- _Required actions_
[A] From the passage about the 1954 Godzilla film, copy word for word the part starting at "But filmmaking aside, it's" and ending at "before or since.".
[B] In the passage about the 1954 Godzilla film, what special effects award did the original film win?
[C] Proceed with the passage about the 1954 Godzilla film, picking up right after its last sentence.

- _Supplied text_
↓
However, there really is no way to replicate the impact and relevance that the 1954 film had during its time.
GMAN/AKAGI have already done a good job summing up Godzilla's cinematic impact. It won the Japanese equivalent of an Oscar for Special Effects, and launched a whole new genre of filmmaking. American films with similar Special Effects impacts would be things like the original Star Wars trilogy, The Matrix, or Avatar. This newest Godzilla movie won't quite revolutionize the industry like that.
But filmmaking aside, it's hard for a 2014 American Godzilla to return to the 'roots' of what the 1954 Japanese Godzilla was politically. 99.9% of the time a movie is just a movie. But for Godzilla, it really was something more. For an era when making movies about Hiroshima and Nagasaki was illegal in Japan, the original Gojira served as a cinematic work around to talk about those events. Godzilla really was 'the bomb' in a very powerful way that few character metaphors have been able to embody before or since.
The imagery and destruction in that movie tried to replicate what many Japanese cities actually looked like after the fire and nuclear bombings, as opposed to later films where the destruction scenes were shot for spectacle, not realism. When the movie was first released, it was so accurate, and stirred up such heavy emotions, that the movie was actually heavily criticized in Japan for trying to 'commodify' WW2. They later warmed up to it, and it was nominated for Best Picture in Japan.
↑
- _Records provided_
↓
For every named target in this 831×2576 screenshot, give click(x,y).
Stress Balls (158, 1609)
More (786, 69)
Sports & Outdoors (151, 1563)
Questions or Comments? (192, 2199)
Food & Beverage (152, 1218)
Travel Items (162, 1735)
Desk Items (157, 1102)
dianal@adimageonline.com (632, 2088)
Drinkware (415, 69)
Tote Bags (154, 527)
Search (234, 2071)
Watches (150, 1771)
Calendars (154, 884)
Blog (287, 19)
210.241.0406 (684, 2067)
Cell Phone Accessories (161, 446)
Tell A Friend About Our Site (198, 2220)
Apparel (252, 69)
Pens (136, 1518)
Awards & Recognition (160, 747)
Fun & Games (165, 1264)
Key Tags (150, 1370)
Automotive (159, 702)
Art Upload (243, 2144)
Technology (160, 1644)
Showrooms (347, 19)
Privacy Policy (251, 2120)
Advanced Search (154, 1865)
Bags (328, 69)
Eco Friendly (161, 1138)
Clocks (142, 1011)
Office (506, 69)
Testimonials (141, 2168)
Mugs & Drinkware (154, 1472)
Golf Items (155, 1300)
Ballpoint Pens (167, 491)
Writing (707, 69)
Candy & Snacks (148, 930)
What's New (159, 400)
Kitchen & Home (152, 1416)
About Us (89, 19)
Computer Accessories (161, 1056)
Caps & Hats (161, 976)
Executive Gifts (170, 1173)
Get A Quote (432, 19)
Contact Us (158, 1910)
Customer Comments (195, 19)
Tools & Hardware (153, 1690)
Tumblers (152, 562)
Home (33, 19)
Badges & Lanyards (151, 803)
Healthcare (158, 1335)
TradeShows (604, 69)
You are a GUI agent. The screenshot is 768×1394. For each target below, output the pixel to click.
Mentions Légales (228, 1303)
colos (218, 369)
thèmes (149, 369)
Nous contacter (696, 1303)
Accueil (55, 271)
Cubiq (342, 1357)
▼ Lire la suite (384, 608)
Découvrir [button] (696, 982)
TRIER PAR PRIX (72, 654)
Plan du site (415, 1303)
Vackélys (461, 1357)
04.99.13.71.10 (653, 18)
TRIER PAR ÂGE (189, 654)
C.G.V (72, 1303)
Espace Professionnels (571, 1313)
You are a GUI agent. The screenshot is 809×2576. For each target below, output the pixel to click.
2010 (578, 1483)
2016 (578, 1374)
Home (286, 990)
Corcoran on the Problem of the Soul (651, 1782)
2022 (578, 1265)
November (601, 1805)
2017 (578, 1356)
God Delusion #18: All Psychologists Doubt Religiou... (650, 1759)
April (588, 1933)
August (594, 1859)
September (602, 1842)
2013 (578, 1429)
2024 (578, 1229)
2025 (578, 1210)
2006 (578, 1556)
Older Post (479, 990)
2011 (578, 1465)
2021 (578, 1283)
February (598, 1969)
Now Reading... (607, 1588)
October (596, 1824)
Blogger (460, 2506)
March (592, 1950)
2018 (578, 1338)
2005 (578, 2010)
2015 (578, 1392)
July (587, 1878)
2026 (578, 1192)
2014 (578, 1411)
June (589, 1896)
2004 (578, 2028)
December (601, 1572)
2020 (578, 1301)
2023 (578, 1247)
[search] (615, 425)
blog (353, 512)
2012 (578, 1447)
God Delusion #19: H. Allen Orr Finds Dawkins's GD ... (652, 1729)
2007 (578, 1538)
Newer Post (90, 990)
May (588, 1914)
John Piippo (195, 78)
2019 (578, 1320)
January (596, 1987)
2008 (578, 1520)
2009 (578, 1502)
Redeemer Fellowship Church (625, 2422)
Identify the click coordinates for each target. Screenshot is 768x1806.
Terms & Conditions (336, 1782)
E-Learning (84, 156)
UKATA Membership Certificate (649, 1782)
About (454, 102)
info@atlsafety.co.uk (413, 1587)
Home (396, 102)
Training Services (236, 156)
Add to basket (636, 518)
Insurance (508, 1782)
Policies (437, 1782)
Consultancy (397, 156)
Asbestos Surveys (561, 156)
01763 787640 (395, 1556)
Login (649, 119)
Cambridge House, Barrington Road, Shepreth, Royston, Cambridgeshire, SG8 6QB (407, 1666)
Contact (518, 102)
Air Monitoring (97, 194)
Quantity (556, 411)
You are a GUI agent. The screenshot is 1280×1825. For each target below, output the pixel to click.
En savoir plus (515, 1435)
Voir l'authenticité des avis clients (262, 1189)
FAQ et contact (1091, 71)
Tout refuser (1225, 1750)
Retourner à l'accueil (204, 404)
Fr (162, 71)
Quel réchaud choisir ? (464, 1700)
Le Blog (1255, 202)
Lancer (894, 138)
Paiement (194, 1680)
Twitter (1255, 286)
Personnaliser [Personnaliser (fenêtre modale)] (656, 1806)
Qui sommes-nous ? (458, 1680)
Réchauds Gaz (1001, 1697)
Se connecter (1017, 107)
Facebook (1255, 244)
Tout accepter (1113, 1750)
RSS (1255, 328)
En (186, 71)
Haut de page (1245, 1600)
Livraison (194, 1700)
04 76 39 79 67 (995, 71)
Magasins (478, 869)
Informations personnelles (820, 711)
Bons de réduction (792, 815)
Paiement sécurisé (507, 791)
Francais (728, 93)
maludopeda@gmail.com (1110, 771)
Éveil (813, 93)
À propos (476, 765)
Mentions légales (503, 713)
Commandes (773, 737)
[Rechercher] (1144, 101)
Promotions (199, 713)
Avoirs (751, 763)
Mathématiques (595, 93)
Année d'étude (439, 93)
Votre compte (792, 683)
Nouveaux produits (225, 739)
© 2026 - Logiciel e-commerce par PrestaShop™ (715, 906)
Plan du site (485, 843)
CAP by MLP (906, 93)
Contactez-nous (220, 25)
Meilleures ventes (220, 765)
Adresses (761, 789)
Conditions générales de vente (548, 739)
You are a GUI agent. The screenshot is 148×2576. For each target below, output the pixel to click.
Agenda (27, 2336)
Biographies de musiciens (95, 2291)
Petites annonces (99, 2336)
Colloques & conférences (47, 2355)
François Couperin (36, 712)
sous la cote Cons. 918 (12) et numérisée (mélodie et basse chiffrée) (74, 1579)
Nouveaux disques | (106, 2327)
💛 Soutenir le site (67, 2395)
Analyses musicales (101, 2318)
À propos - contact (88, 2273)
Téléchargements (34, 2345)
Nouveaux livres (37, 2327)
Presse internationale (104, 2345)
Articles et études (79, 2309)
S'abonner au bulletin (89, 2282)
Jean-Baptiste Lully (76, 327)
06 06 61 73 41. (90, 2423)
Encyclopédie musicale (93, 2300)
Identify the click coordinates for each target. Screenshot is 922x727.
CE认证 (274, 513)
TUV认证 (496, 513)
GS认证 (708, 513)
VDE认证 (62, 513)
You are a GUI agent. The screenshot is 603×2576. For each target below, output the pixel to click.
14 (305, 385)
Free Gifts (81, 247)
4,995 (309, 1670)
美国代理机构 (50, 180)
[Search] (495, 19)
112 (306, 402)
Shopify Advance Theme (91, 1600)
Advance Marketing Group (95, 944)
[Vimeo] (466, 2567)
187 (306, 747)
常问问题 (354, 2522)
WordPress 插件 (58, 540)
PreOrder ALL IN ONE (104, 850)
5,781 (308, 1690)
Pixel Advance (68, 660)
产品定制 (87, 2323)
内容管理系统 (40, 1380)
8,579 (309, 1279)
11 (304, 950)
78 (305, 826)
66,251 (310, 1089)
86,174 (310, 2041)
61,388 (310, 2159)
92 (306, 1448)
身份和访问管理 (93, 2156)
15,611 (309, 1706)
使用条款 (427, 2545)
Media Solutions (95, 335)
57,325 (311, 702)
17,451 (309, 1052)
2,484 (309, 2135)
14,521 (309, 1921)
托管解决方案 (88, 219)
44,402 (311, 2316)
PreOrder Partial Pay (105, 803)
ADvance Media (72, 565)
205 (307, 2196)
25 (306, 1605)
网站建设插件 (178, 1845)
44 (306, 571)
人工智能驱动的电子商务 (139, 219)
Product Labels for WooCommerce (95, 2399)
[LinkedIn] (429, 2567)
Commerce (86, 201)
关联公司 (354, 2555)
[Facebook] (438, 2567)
↑
- _Task answers_
[A]
But filmmaking aside, it's hard for a 2014 American Godzilla to return to the 'roots' of what the 1954 Japanese Godzilla was politically. 99.9% of the time a movie is just a movie. But for Godzilla, it really was something more. For an era when making movies about Hiroshima and Nagasaki was illegal in Japan, the original Gojira served as a cinematic work around to talk about those events. Godzilla really was 'the bomb' in a very powerful way that few character metaphors have been able to embody before or since.

[B] The Japanese equivalent of an Oscar for Special Effects.

[C]
In order for a modern Godzilla movie to even get close to that, you'd have to imagine a world where no movies about 9/11 had been made at all. Then you'd have to have Godzilla knock down the twin towers, and show the towers collapsing downward in the same way they actually fell. And even that wouldn't quite cut it, as 9/11 was a comparably trivial tragedy when compared to the bombings of WW2
Yes, Gareth Edwards is trying to make the tsunamis look 'real' and stuff like that, but it it's ultimately going to fall short of the significance of the 1954 film.
Which is fine. They SHOULDN'T be trying to replicate the significance of that film, as that film is significant specifically because of the massive tragedy that took place before it. We don't have a tragedy on that scale to talk about, and that's a good thing. The 1954 film doesn't have much resonance with modern American audiences because we are so removed from those times and events. But think, would you really WANT to be placed close to the time/location of any real life events similar to those?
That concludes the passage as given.